AJP Heart and Circulatory Physiology ◽

10.1152/ajpheart.2000.279.6.h2986 ◽

2000 ◽

Vol 279 (6) ◽

pp. H2986-H2993 ◽

Cited By ~ 19

Author(s):

Jianhua Li ◽

Jere H. Mitchell

Keyword(s):

Skeletal Muscle ◽

Muscle Contraction ◽

Neuronal Cells ◽

Cardiovascular Responses ◽

Periaqueductal Gray ◽

Exercise Pressor Reflex ◽

Arterial Blood ◽

Static Contraction ◽

Afferent Inputs ◽

Pressor Reflex

The periaqueductal gray (PAG) of the midbrain is involved in the autonomic regulation of the cardiovascular system. The purpose of this study was to determine if static contraction of the skeletal muscle, which increases arterial blood pressure and heart rate, activates neuronal cells in the PAG by examining Fos-like immunoreactivity (FLI). Muscle contraction was induced by electrical stimulation of the L7 and S1 ventral roots of the spinal cord in anesthetized cats.
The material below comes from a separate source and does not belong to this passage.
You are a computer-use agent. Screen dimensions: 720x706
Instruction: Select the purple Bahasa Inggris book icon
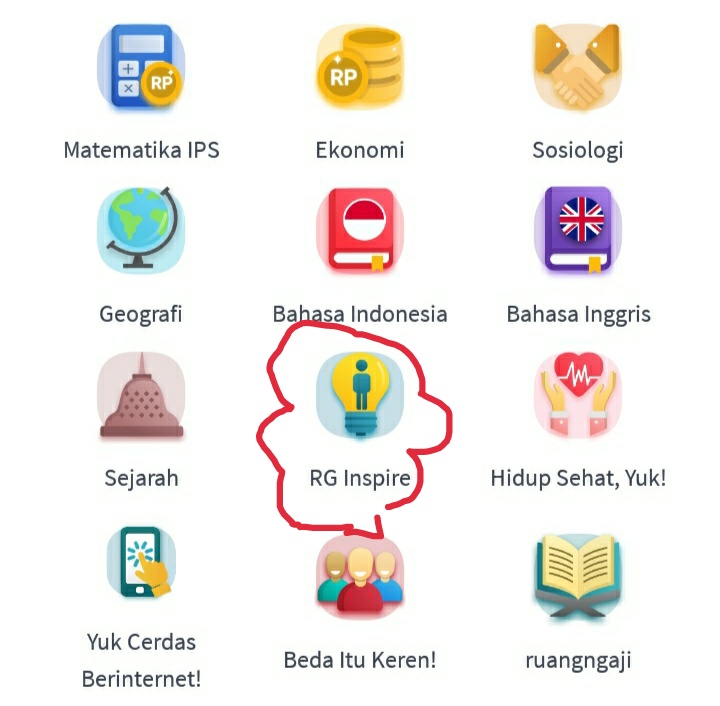pos(578,230)
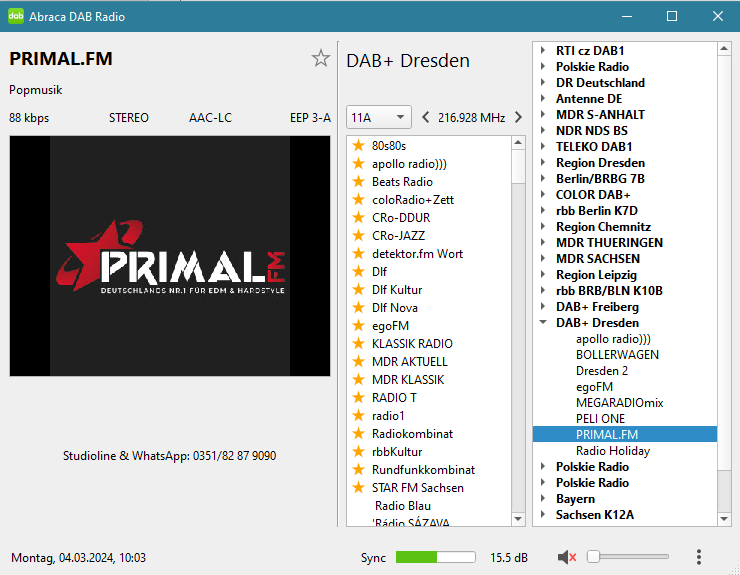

An intravenous infusion of phenylephrine (PE) was used to selectively activate arterial baroreceptors. Extensive FLI was observed within the ventromedial region (VM) of the rostral PAG, the dorsolateral (DL), lateral (L), and ventrolateral (VL) regions of the middle and caudal PAG in barointact animals with muscle contractions, and in barointact animals with PE infusion. However, muscle contraction caused a lesser number of FLI in the VM region of the rostral PAG, the DL, L, and VL regions of the middle PAG and the L and VL regions of the caudal PAG after barodenervation compared with barointact animals. Additionally, the number of FLI in the DL and L regions of the middle PAG was greater in barodenervated animals with muscle contraction than in barodenervated control animals. Thus these results indicated that both muscle receptor and baroreceptor afferent inputs activate neuronal cells in regions of the PAG during muscle contraction. Furthermore, afferents from skeletal muscle activate neurons in specific regions of the PAG independent of arterial baroreceptor input. Therefore, neuronal cells in the PAG may play a role in determining the cardiovascular responses during the exercise pressor reflex.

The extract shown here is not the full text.